C’est l’occasion, en France, mais aussi ailleurs, de faire un bilan de cette demi-décennie.
https://www.journaldemontreal.com/2020/09/04/la-generation-woke-nest-pas-charlie
On s’en souvient, après l’attentat, un slogan s’est imposé partout dans le monde occidental : «Je suis Charlie»! Il ne s’agissait pas de dire que Charlie avait toujours raison, mais que le droit de critiquer et de se moquer est fondamental en démocratie. Jamais le dogme des uns ne doit devenir l’interdit des autres.
Aucune conviction ne devrait être à l’abri de la critique et de la caricature, même si cette dernière est féroce.
Censure
Tout cela semble éloigné aujourd’hui! Sommes-nous encore Charlie? La réponse est non.
Partout, la liberté d’expression régresse. Les islamistes ont réussi à imposer le règne de la peur. Qui critique l’islam ou caricature ses dogmes risque sa peau. Il faut dire que toute une gauche collabo leur donne raison et assimile la critique de la religion musulmane à un discours haineux qu’elle nomme islamophobie. De même, qui se demandera dans quelle mesure l’islam parvient vraiment à s’intégrer à la civilisation occidentale sera suspecté de racisme.
Mais étrangement, la principale menace à la liberté d’expression n’est peut-être plus celle-là. Car la censure n’a pas toujours besoin d’un AK-47 pour s’imposer.
On le voit, depuis quelques années, les campus universitaires sont frappés par une forme d’hystérie idéologique. On y théorise la nécessaire censure des discours «vexants», «discriminatoires» et «haineux». Il n’est même plus permis de rire du concept débile d’«appropriation culturelle», comme vient de le découvrir un restaurateur montréalais.

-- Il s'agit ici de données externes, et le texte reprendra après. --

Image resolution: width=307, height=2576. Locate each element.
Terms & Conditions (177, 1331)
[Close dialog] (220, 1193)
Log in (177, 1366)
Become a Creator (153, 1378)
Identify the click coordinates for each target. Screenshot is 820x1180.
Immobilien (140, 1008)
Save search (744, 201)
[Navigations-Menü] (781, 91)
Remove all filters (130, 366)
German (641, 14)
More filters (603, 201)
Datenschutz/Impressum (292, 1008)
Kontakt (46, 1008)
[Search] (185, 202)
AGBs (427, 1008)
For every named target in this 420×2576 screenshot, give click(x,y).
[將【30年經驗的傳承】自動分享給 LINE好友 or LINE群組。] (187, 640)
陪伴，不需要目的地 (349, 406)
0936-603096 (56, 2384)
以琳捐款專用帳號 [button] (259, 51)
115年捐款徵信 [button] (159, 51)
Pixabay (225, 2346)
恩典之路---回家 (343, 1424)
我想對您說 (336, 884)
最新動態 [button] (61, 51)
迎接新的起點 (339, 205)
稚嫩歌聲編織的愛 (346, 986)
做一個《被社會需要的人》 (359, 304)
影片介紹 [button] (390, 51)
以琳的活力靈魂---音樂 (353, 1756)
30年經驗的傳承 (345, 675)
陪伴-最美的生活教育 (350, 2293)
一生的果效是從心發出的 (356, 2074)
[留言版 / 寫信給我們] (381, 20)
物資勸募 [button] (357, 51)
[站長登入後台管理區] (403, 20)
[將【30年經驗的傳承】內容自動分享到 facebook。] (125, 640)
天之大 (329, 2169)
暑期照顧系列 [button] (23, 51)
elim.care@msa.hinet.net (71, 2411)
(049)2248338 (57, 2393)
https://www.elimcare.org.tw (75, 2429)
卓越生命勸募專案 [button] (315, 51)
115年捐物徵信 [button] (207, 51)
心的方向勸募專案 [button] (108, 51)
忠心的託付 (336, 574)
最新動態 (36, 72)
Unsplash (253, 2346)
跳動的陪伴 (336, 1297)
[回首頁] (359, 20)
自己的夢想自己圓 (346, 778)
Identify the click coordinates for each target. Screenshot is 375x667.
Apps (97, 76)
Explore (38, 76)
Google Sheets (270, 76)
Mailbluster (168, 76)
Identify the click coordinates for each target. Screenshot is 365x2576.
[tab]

C’est la culture woke, qui se présente comme une hypersensibilité aux droits des minorités, mais qui, dans les faits, assimile à la haine toute remise en question de l’immigration, de la sainte diversité ou de la théorie du genre. Et les interdits se multiplient. Maintenant, qui conteste la théorie du racisme systémique peut se faire expulser de la vie publique. On peut même perdre son emploi pour avoir mentionné le titre d’un livre.
Qui se fait accuser de racisme ou de transphobie, aussi injuste l’accusation soit-elle, risque d’en payer le prix très cher socialement et professionnellement. Il sera banni et traité en pestiféré. Les excités des réseaux sociaux voudront ruiner sa réputation.
Alors pour éviter toute tentative de diffamation, on développe un réflexe d’autocensure. Pire : certains en viennent à dire le contraire de ce qu’ils pensent. Cela pousse à perdre le contact avec le réel.
Soljenitsyne, dans son célèbre discours de Harvard en 1978, se désolait du déclin du courage en Occident. Son propos résonne aujourd’hui.
Courage
Devant la moindre agression des wokes sur les médias sociaux, ils sont nombreux à se coucher. Peut-être est-ce parce qu’ils manquent de convictions? Qui a des opinions molles plutôt que des idées fortes risque de se liquéfier au moindre choc.
L’esprit Charlie doit être réanimé. Il faut savoir défier les indignés professionnels qui prétendent nous dire ce qui est acceptable et ce qui ne l’est pas.